Additionally, it may not be wise to govern the investment decisions based only on one sentiment. Many headlines bring only noise to the trend as, if a news article entails a negative sentiment about a firm, holding it is not necessarily a loss and can even benefit its owner in the long-run. Therefore, we also want to consider the cumulative effect of the news to develop a profitable strategy.

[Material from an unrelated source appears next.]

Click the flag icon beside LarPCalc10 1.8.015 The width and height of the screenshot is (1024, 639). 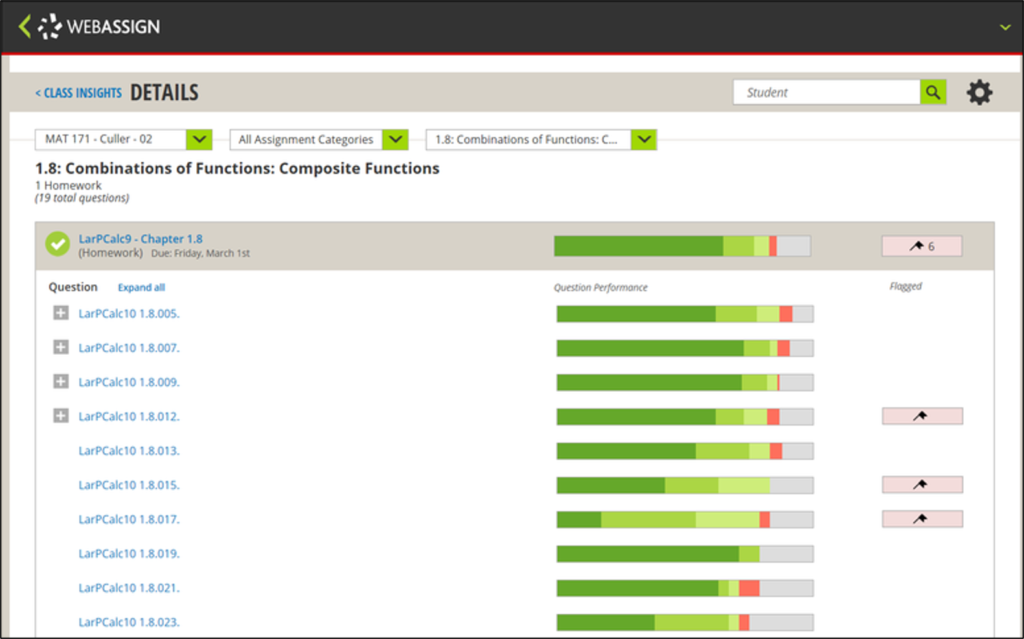click(921, 484)
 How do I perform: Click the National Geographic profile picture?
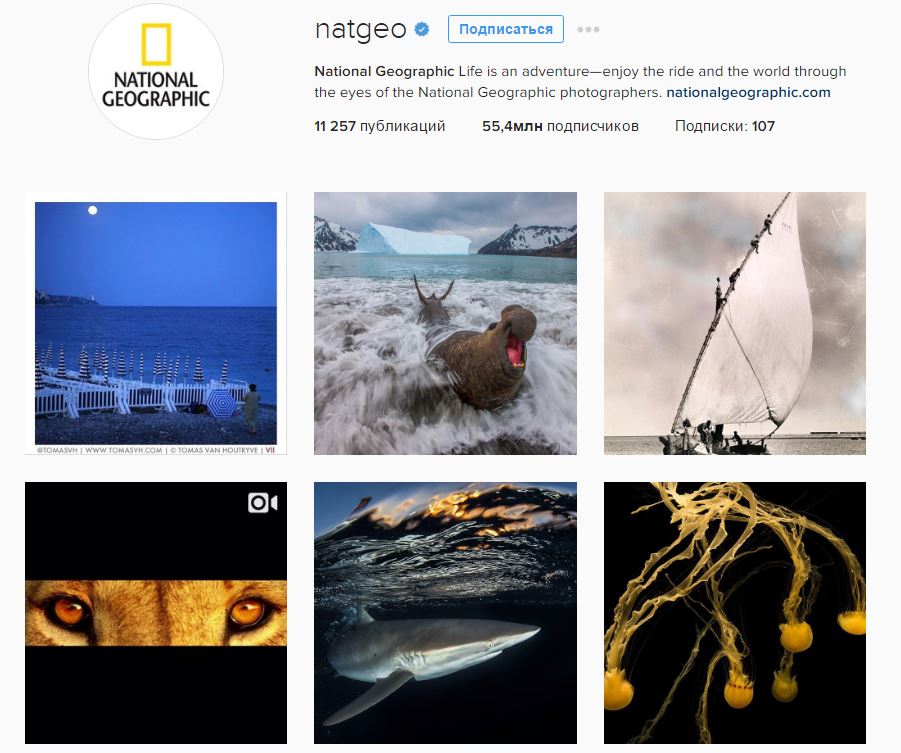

As the third contribution of this work, it investigates the headlines’ effects on the volatility which can be a key factor for or against investing, while many researchers have only studied news’ impact on trends. In the standard finance theory and portfolio theory, historical volatility represents the risk of an asset as more fluctuating shares are usually risker. While only a minority is interested in highly volatile assets, as a greater dispersion is an opportunity for highly abnormal returns, in a risk-averse world, most bullish investors prefer higher returns only if they do not pose a higher risk. Besides, foreseeing more volatile assets may be advantageous for building other strategies. One of the other ways is investing not in stocks implicitly but in options underlying those stocks. For example, long straddle brings a higher net profit, the higher the stock fluctuation is, regardless of the direction of the drift.

3 Methodology

3.1 Trend and Volatility Modeling

Building a regression of trend using only headlines without important financials (such as P/E ratios, EV/EBITDA multiple, etc.) sounds like an impossible task and obtained estimators would be unreliable. However, we do not need a regression, as in order to generate abnormal profits, the direction of the future drift, \(\mu\), and some knowledge of its volatility, \(\sigma\), may suffice. Hence, we decided to consider in some sense simpler problem, but which still has an applied value. Consider one stock as one observation in the dataset. In relation to the drift component, we will attempt to classify if it exceeds the drift of S &P500 prices from the same time window, whereas, for volatility, we wish to distinguish the left 0.25 percentile tail of adjusted sigmas from the rest part (i.e., the observation is labeled as 1 if it is in top 25% of the least volatile stocks). We formulate three main target variables for the analysis:

$${\textbf{trend direction}}:= I({{\hat{\mu}}} > \hat{\mu}_{{\text{S}\&\text{P500}}})$$
(1)
$$\begin{aligned}{} & {} {{\textbf {growth volatility}}}:= I({{\hat{\sigma }}}'< q_1^g ) {\text { such that}} \nonumber \\{} & {} Pr(D_{\sigma '} < q_1^g \mid {{\hat{\mu }}} > 0) = 0.25 \end{aligned}$$
(2)
$$\begin{aligned}{} & {} {{\textbf {fall volatility}}}:= I({{\hat{\sigma }}}'< q_1^f ) {\text { such that}} \nonumber \\{} & {} Pr(D_{\sigma '} < q_1^f \mid {{\hat{\mu }}} \le 0) = 0.25 \end{aligned}$$
(3)

Note, for the simplicity of the narration we call “growth stocks" only those which have variable trend direction equal to 1.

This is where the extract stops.